* [Data excerpts]
-- Opening Marker --

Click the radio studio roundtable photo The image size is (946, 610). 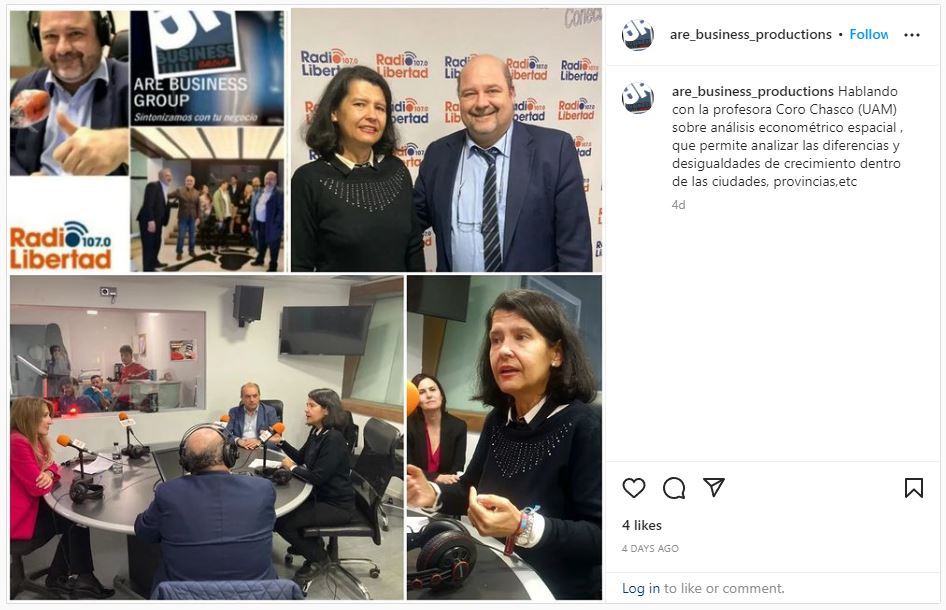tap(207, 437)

-- Closing Marker --
-- Opening Marker --

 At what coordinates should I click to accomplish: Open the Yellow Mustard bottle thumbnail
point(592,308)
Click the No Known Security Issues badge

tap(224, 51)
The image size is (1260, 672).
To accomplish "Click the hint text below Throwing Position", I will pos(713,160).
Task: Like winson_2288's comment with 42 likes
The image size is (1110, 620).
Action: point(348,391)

-- Closing Marker --

Within the data above, the span starting at the line containing "At what coordinates" and ending at the line containing "Task: Like winson_2288's" is to be retyped exactly, with no other lines.

 At what coordinates should I click to accomplish: Open the Yellow Mustard bottle thumbnail
point(592,308)
Click the No Known Security Issues badge

tap(224, 51)
The image size is (1260, 672).
To accomplish "Click the hint text below Throwing Position", I will pos(713,160).
Task: Like winson_2288's comment with 42 likes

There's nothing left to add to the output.